Vaya marrón, amigas. Estoy metida en un jardín, de los infectados por la plaga “ni-ni”. Ni estudia ni trabaja ni tiene oficio ni beneficio. Así es la hija de mi difunto marido que, por el amor y respeto a nuestros años de relación, mantengo tras su muerte.
Mi marido y yo nos conocimos “de vuelta” de la vida. Cada uno tenía su pasado, pero decidimos compartir nuestro presente con grandes ilusiones puestas en el futuro. Un futuro que, por desgracia, se truncó demasiado pronto. Una enfermedad, un maldito cáncer, se lo llevó en cuestión de meses después.
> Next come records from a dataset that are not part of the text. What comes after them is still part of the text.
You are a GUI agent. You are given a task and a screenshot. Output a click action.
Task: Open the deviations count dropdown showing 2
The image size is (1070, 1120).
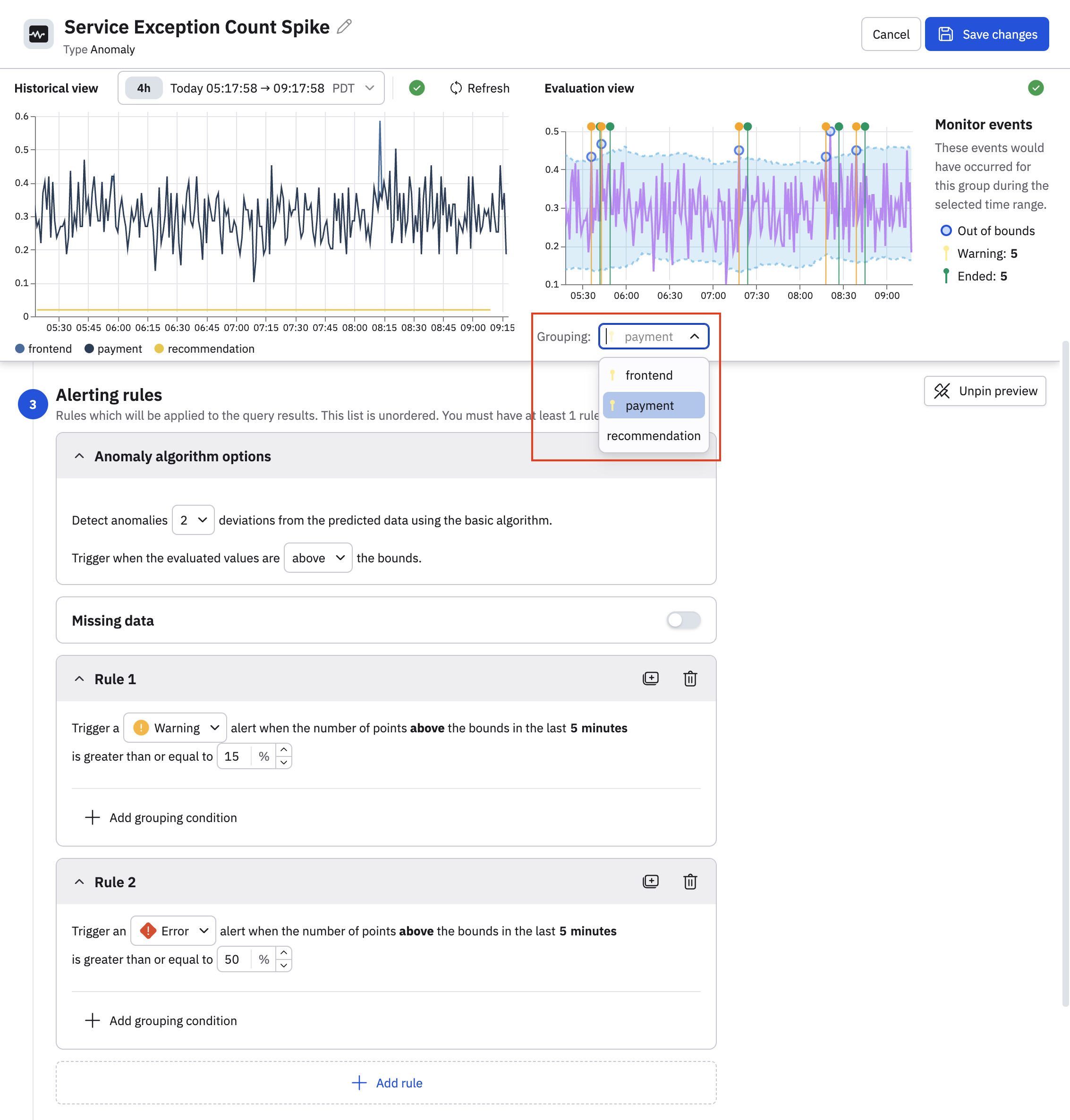click(193, 520)
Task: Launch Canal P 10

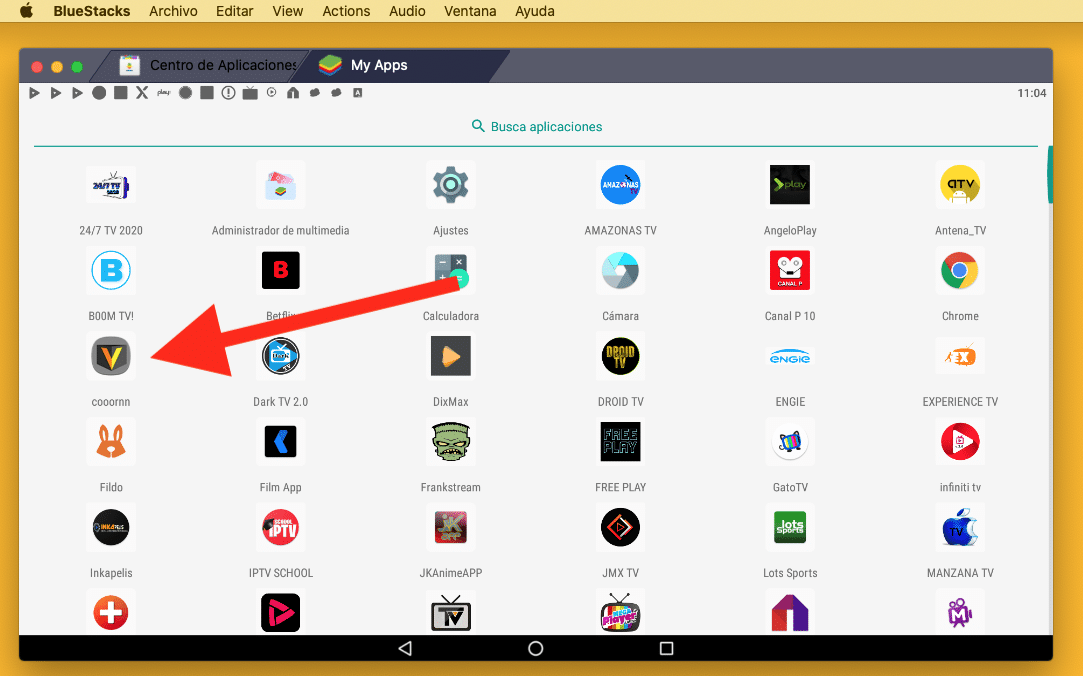Action: click(789, 270)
Él murió poco antes de cumplir la década a mi lado, dejando huérfana a su hija, una “niña de 30 años”. Su exmujer, madre de la criatura, también había fallecido. Años atrás, cuando la cría era un bebé, ambas sufrieron un accidente de coche que resultó con la fatídica muerte de la mujer. La niña resultó ilesa y, desde entonces, se convirtió en el talón de Aquiles del que años más tarde resultó siendo mi esposo.
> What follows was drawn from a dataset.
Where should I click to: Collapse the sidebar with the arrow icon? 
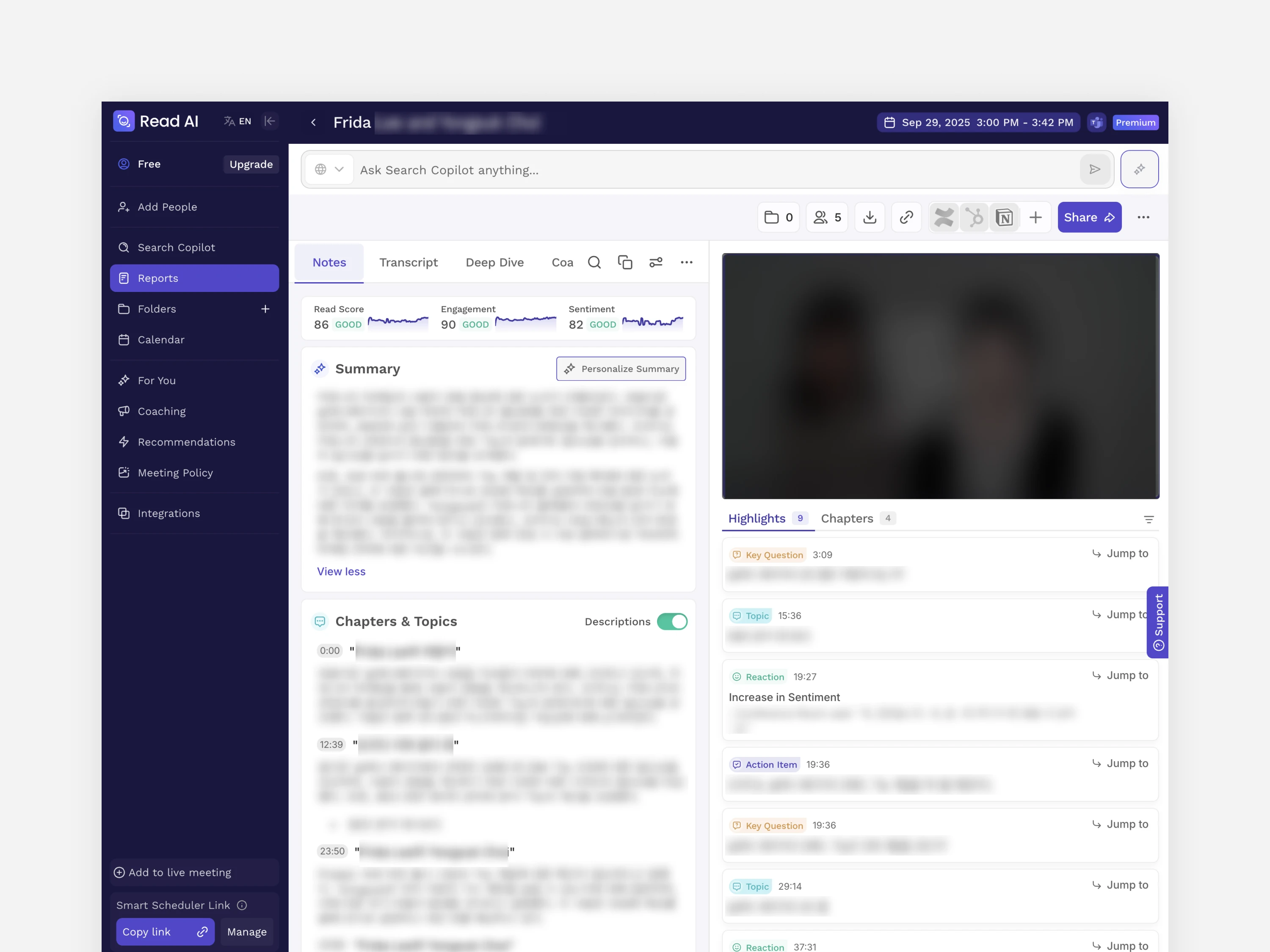tap(269, 121)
Esa niña era todo su mundo. Lógico, lo sé, pero optó por un tipo de crianza que la convirtió en una “buena para nada”. Dependiente, caprichosa, de pataleta en pataleta a pesar de su edad. Vivía con nosotros y nos hacía el día a día imposible. Portazos, protestas. Su cuarto era lo más parecido a una granja, al área de vertidos de estiércol de una granja. La peste a marihuana intoxicaba el ambiente de toda la casa. Eso cuando no lo transformaba en un lupanar donde mantener los encuentros sexuales con sus conquistas de Tinder.
Y sin trabajar ni, en su defecto, estudiar. Pasaban los días, los años, y la muchacha lo único que hacía era gastar y gastar dinero, al ritmo que aumentaba los decibelios de los gritos con los que expresaba sus exigencias.
El ultimátum
Adoraba a mi marido. Sin embargo, en torno a los cinco años de convivencia, le supliqué que tomara cartas en el asunto. Mi criterio era totalmente inválido para ella: “No eres mi madre”, “Eres la puta de mi padre”, y otros comentarios despectivos de la misma índole. Era el padre el que tenía que tomar cartas en el asunto. Y lo hizo. Tardó. Tardó casi dos años, pero consiguió “echarla”. No consiguió convertirla en una adulta funcional, pero al menos la sacó de casa.
La pagó una habitación en un piso compartido, con los gastos incluidos en la mensualidad, y cada mes le ingresaba un dinero en su cuenta para que pudiese hacer frente a su falsa independencia. A veces, incluso, hasta le hacía él la compra y se la guardaba en la nevera o le traía la comida preparada en tuppers desde nuestra casa. No me pareció una gran solución; no obstante, era una solución. Sea como sea, me había librado de compartir techo con ella.
Cuando su padre enfermó, noté un cambio en su actitud. No supe si motivada por el miedo a perder su única fuente de ingresos o porque de verdad sufría por amor filial. Parecía más centrada, menos juerguista. Si bien no logramos que se sumergiera en la vida laboral, estaba pendiente de su padre y presente cuando se la necesitaba. Además, su relación conmigo empezó a fluir y llegué a considerarla como una amiga.
Él murió y ella se hundió. Me sentí fatal. Era una “niña de 30 años” que no había conocido a su madre y que había perdido a la única persona que parecía preocuparse por ella. Me invadió la responsabilidad y decidí afrontar los gastos de la chica, confiando en que espabilaría en algún momento. No ha sido así. Ha vuelto al pasado.
Vuelve a ser la contestona y malcriada niñata que solo se comunica con insultos. Aunque mi marido me dejó el usufructo de su vivienda, yo se la cedí de buena gana a ella, recuperando una de mis propiedades en alquiler para disposición personal. Ella se mudó a la casa familiar y pronto hará dos años que la mantengo pasándole dinero cada mes. No tenemos trato. No quiere tenerlo. Le ingreso el dinero religiosamente y rezo, cada día de mi vida, porque encuentre el camino y no aparezca como titular en las noticias.
Relato escrito por una colaboradora basado en la historia real.